A faithful copy of the data below is required, leaving out every picture.

Source records
---*---

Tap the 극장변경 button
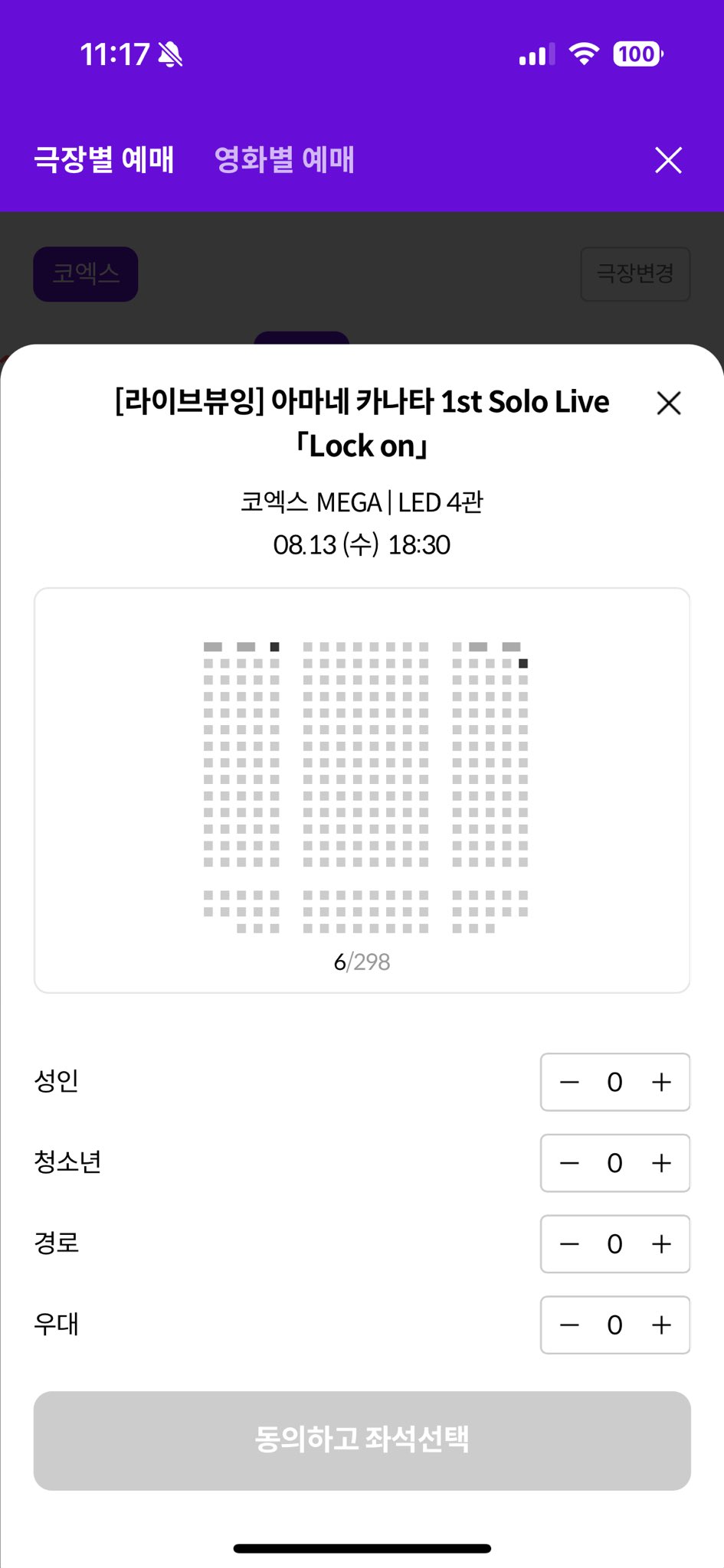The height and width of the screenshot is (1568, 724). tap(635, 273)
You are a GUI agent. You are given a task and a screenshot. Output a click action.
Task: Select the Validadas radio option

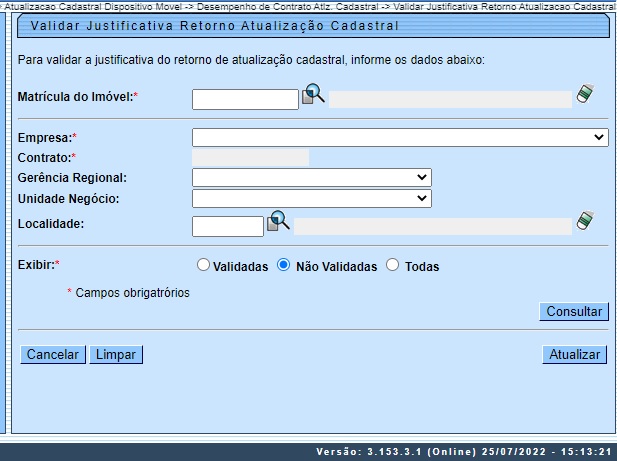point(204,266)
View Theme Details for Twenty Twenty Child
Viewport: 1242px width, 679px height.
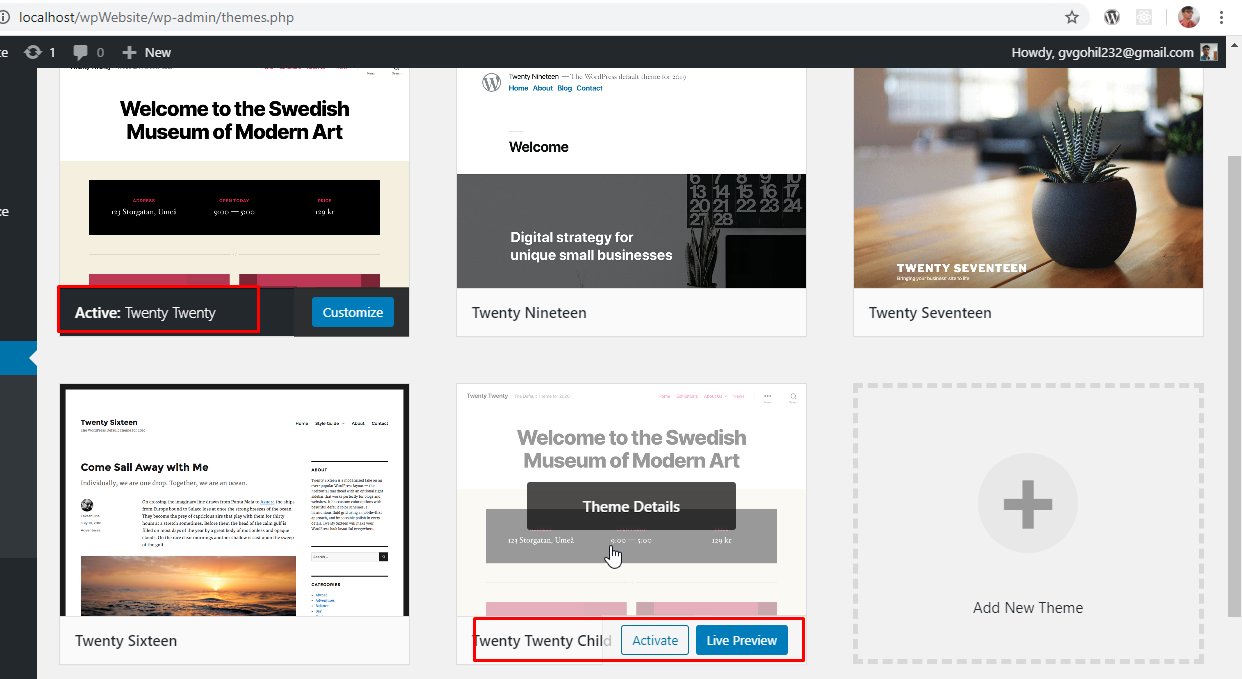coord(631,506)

---*---

Final answer
Tap the 극장변경 button
The height and width of the screenshot is (1568, 724). tap(635, 273)
You are a GUI agent. You are given a task and a screenshot. Output a click action.
Task: Select the Validadas radio option

point(204,266)
View Theme Details for Twenty Twenty Child
Viewport: 1242px width, 679px height.
coord(631,506)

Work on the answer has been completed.